BEGIN

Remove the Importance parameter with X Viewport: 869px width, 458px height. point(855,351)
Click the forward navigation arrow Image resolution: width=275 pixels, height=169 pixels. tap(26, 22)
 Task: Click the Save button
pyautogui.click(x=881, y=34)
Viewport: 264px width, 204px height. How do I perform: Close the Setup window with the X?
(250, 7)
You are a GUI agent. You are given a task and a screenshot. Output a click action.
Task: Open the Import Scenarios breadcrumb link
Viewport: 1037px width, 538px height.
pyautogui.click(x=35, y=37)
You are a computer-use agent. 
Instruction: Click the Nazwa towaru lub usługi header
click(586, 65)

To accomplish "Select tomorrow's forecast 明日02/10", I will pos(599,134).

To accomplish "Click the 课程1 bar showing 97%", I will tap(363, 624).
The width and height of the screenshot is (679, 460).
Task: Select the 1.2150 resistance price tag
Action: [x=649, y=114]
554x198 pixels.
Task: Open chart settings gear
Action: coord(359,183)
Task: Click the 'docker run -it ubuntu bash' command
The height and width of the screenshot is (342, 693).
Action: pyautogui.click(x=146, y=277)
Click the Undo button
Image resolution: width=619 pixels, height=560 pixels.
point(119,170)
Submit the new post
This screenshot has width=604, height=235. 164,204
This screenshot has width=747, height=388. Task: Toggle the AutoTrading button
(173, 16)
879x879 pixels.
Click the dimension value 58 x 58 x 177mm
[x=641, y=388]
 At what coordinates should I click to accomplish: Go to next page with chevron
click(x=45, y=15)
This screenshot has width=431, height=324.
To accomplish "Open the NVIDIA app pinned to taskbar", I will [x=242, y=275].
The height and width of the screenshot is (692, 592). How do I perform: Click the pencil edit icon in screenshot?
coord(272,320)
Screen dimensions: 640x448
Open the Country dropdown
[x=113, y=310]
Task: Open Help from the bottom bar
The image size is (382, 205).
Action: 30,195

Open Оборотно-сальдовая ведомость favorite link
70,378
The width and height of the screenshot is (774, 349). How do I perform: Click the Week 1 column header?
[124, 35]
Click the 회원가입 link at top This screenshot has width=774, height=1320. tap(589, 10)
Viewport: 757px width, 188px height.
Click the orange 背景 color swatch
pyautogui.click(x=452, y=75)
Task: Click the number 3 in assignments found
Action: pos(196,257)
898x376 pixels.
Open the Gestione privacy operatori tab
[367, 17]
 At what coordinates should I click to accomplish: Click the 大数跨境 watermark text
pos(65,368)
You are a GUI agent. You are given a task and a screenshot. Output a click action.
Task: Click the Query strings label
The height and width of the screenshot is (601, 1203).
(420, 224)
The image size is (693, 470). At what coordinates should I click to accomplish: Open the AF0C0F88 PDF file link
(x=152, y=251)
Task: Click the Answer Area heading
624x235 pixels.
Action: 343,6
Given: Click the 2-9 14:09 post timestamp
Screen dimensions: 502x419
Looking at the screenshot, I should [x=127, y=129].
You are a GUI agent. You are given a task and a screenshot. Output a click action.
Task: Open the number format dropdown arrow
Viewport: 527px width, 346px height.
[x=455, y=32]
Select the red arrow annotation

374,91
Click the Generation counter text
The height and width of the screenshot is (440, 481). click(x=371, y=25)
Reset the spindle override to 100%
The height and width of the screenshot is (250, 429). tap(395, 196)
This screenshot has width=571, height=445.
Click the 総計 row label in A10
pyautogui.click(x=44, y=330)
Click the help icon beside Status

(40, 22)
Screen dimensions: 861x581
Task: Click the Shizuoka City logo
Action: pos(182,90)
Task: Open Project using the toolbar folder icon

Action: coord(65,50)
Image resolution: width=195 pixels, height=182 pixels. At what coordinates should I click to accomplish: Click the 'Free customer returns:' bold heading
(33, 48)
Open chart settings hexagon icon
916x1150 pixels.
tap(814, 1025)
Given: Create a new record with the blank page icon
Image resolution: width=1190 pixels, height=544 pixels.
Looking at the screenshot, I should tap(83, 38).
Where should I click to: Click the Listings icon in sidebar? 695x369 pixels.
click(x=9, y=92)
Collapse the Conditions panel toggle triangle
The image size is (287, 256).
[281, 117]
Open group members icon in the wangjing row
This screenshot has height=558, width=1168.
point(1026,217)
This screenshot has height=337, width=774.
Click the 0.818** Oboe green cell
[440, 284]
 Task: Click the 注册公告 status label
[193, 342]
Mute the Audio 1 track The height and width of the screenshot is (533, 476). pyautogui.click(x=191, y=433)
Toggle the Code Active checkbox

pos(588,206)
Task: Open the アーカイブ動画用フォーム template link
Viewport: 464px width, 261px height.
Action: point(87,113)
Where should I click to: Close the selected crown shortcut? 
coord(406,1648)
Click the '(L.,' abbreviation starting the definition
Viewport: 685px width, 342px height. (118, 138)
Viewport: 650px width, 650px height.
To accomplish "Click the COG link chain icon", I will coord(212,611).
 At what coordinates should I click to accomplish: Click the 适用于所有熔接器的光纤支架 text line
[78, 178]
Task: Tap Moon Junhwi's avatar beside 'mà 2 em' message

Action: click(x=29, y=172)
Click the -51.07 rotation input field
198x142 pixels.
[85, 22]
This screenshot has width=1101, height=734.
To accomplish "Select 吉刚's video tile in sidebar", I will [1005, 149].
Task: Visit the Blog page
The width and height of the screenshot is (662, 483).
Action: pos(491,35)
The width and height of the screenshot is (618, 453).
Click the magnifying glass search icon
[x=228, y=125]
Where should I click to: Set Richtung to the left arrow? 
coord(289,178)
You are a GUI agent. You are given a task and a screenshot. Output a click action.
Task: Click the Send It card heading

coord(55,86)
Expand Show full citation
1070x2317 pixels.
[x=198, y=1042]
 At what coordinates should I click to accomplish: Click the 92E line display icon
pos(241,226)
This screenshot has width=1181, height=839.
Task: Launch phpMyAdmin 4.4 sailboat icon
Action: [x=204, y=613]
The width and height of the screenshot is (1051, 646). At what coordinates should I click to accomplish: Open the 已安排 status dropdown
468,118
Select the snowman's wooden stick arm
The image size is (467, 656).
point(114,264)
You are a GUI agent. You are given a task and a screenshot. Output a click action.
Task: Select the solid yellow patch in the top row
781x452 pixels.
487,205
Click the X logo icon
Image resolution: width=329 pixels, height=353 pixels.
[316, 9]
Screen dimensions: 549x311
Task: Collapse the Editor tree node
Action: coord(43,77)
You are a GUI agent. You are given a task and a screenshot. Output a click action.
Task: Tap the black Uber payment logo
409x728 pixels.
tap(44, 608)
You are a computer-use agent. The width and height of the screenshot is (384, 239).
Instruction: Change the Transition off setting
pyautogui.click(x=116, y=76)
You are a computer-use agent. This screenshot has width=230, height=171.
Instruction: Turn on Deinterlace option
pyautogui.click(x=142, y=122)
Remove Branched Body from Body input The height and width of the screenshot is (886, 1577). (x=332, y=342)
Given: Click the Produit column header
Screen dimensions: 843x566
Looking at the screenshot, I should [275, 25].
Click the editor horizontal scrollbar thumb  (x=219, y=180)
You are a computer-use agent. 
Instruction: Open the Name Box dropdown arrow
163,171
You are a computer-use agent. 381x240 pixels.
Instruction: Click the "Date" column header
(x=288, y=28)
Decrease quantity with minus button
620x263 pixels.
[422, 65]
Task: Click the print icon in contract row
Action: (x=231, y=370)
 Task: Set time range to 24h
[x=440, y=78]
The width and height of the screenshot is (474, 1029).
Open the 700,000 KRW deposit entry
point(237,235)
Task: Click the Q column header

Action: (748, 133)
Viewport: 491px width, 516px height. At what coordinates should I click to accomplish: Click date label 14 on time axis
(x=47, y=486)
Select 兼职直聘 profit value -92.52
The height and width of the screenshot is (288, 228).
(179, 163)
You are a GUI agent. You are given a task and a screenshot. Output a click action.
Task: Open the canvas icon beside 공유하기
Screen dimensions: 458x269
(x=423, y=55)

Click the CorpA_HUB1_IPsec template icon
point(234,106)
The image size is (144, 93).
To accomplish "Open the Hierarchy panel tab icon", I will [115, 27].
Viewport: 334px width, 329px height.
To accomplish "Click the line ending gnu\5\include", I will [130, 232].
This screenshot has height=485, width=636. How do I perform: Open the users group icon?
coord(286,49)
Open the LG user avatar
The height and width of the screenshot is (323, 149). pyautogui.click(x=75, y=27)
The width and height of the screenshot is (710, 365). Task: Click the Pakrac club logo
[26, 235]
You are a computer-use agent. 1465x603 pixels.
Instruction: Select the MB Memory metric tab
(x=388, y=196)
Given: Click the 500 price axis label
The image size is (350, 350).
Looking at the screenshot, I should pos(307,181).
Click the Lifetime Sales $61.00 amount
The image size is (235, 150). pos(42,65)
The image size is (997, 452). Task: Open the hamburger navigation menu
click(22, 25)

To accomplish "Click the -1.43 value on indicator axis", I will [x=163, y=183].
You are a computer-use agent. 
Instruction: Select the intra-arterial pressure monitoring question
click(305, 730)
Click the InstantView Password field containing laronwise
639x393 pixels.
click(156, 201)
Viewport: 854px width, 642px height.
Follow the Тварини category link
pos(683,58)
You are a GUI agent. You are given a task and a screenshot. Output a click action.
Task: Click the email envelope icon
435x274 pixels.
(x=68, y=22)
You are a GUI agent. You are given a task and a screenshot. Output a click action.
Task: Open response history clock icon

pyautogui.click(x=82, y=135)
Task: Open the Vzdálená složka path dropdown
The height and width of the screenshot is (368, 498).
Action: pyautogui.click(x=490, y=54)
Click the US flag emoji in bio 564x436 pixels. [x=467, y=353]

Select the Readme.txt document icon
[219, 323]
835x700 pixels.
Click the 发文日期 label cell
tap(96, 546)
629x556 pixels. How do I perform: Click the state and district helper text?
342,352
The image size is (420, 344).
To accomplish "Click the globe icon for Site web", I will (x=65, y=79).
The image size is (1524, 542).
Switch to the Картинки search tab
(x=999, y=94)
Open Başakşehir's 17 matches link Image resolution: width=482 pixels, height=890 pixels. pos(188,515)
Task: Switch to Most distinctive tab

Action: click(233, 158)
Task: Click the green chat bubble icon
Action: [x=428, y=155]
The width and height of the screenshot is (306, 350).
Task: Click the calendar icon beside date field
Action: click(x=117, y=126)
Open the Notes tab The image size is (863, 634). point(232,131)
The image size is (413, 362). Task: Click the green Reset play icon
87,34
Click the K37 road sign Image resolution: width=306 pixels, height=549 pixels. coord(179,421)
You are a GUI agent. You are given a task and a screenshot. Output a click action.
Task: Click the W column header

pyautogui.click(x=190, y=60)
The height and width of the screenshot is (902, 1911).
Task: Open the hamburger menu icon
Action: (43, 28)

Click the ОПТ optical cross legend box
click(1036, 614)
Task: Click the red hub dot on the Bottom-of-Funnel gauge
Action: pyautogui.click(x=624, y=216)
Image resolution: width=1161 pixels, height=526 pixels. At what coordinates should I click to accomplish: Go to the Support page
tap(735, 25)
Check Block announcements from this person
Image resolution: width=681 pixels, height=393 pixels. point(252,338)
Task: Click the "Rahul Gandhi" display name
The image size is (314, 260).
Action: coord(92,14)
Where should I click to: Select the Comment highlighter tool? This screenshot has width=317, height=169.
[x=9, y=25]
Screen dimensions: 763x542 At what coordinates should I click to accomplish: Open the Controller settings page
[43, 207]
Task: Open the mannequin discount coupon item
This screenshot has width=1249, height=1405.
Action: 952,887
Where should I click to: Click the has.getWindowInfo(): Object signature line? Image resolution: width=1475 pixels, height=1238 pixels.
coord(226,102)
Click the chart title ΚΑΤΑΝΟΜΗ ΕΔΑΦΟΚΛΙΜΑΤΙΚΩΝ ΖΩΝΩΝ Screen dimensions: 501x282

END

— Assignment —
Every line of the listing that includes "Remove" must be shown.

— Task solution —
Remove the Importance parameter with X Viewport: 869px width, 458px height. point(855,351)
Remove Branched Body from Body input The height and width of the screenshot is (886, 1577). (x=332, y=342)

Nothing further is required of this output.